Aim of the exercise.
Find each line in the records below that contains the word "computer", and copy it out.

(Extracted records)

• • •

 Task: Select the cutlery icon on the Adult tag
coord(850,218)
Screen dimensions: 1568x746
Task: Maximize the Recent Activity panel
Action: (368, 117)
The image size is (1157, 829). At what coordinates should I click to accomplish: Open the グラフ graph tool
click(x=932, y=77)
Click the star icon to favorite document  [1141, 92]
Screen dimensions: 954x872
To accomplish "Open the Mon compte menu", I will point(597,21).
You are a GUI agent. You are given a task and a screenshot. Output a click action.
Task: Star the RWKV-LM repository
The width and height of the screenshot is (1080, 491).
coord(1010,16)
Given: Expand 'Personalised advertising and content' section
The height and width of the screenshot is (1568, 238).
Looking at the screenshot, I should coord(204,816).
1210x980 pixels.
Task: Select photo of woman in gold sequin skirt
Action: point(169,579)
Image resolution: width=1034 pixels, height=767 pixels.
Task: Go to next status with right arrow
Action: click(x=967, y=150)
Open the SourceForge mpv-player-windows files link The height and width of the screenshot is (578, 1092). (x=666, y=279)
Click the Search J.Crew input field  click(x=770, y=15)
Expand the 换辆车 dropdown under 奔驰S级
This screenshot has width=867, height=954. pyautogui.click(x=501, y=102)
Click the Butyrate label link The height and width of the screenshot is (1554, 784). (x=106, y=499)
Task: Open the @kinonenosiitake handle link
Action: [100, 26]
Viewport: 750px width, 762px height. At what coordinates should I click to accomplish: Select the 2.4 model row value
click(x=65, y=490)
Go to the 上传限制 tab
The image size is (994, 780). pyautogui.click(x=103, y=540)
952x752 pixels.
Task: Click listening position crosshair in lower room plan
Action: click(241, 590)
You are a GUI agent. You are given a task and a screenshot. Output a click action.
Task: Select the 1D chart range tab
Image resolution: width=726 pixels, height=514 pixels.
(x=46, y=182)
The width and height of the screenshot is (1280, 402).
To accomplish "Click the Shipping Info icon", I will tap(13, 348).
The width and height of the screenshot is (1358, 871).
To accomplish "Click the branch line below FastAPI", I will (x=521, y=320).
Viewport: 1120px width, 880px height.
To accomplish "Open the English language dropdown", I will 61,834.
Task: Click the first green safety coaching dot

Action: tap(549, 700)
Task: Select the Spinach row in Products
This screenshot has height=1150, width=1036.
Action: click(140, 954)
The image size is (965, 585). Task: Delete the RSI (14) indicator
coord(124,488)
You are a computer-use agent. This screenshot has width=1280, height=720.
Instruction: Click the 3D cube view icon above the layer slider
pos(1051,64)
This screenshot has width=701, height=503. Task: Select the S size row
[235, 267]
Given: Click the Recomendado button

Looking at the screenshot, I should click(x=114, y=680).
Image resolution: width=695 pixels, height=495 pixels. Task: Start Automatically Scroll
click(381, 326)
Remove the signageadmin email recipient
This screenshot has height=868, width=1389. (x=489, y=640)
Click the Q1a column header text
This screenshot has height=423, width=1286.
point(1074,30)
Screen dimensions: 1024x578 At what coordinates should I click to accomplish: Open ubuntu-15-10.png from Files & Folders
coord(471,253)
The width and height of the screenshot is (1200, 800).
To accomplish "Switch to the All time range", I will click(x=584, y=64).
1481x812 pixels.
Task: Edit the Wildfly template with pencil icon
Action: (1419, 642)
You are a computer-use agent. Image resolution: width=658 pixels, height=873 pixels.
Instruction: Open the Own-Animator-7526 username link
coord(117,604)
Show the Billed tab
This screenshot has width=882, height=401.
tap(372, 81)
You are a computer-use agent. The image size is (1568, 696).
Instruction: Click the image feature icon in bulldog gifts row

• • •

Result of the exercise.
You are a computer-use agent. This screenshot has width=1280, height=720.
You are a computer-use agent. Image resolution: width=658 pixels, height=873 pixels.
You are a computer-use agent. The image size is (1568, 696).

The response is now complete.